For me I had a successful career before children and could of gone far but once DD1 came along none of that mattered. I went back to work once I had her but it was more a matter of money at the time and we wanted a 2nd child very close. i didn't enjoy my work anymore but I did enjoy the adult interaction. I now have 4 DD's, am a SAHM and have no plans to go back.
This is obviously my example of work but for you once baby arrives you might find you have more of a career drive and take up the extra studies or further your career. IMO i'd wait it out until your LO is here and go from there.
27-05-2013 12:58 #3
Having a baby completely changed my view on my career.
Pre-baby I was in marketing/PR. I didn't really like it, but I had the degree so I thought I may as well use it.

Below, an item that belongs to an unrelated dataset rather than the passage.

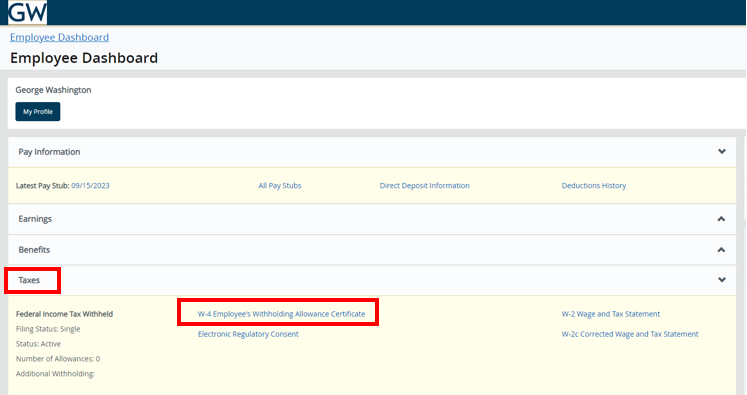The width and height of the screenshot is (747, 395).
Task: Select the Benefits section header
Action: (372, 250)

When ds was born I knew I wouldn't be going back to that. I knew I wanted to have a career, but in order for me to sacrifice time with my child it had to be somthing I loved. I went back to uni (originally just online units and part-time) when ds was 8 months old.

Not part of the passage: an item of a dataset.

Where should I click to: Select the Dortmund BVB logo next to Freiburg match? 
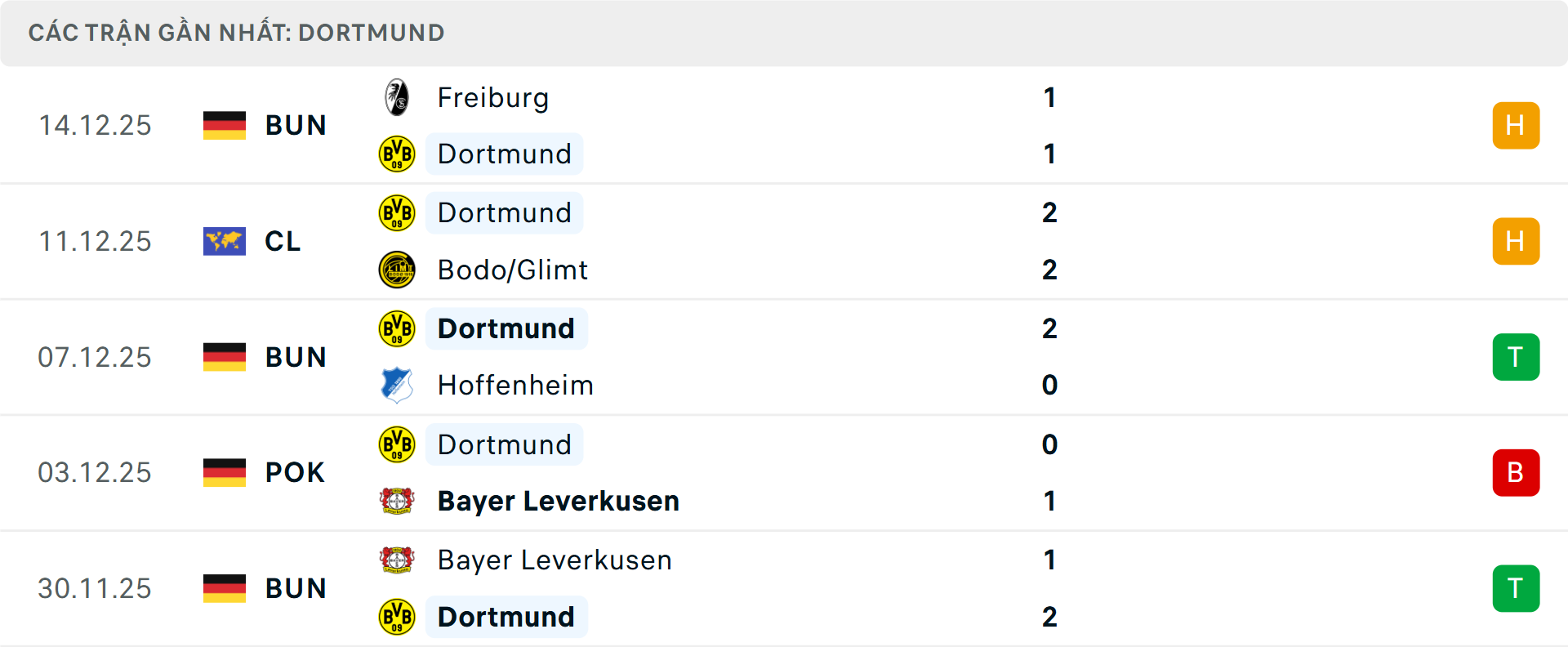point(397,154)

I am now in my 3rd year of speech pathology and I couldn't be happier with my decision to go back and study. I love it, and I think it is a huge bonus that I will be able to work more child-friendly hours when I graduate.
27-05-2013 13:13 #4Senior Member
- Join Date
- Jan 2012
I've been working full time as a public servant for 9 1/2 years - expecting first child at the end of August.
To be totally honest, I have never been very driven in my career - I have stayed with the same employer due to flexibility and good leave/conditions that suit my lifestyle. I haven't tried to climb the ladder, quite content where I am responsibility wise and earn enough to be comfortable. I could do big things if I wanted to (was very driven academically) but I don't feel that same motivation in the workforce. Home, family and my animals are where my heart and motivation lies.
Before we started TTC, I explored options for work I could do from home. I now have qualifications as a sports coach (horse riding) and teach on a freelance basis on weekends and out of hours. It is still in the 'hobby' stage at the moment, but after we've had our family, there may be the opportunity to expand and make it my career. Horses are my passion, so being able to make something I love into a career appeals to me. It is also something that I can do in the hours when DH is not at work, reducing need for child care.
Career wise, I hope to return to my Govt job part time until our youngest child is at school (we intend on having 2 children, but realise that could change depending on circumstances). If I ever get pressured to go full time again, that could be the catalyst for me resigning and just pursuing my own business and being a mum.
There's so much more to life than working for someone else, but I have only truly appreciated this as we've started our journey to have a family.
27-05-2013 13:23 #5
I'm still as career oriented as I was and couldn't think of anything worse than being a SAHM long term.
I am realistic about my career now that I work part-time (which I love and am grateful for!) and know that I won't get promoted or be able to take on as much project work as I used to, even though I enjoy it. But that's ok as for now I am happy with the level I am at and not looking for progression in the next 2-3 years.
27-05-2013 13:43 #6
Thanks everyone I'm really enjoying reading these posts! Please keep them coming.
27-05-2013 14:01 #7
I have been in my job for 7.5 yrs & do enjoy it although often stressful with budgets etc. I have a 4yr old DS & 11 month old DD & would like nothing more than to work part time but financially we can't. I could never be a SAHM full time though. My priorities are my family and sadly at times they take a back seat toy job. But on the flip side my job is very flexible & I can work from home sometimes so I will prob just stay be side of the convenience although its not my passion.
27-05-2013 14:07 #8
I understand that while I have small children, the mega-career isn't an option. I'm happy to hold my place for a few years and then see how i'm going once the girls are a bit older.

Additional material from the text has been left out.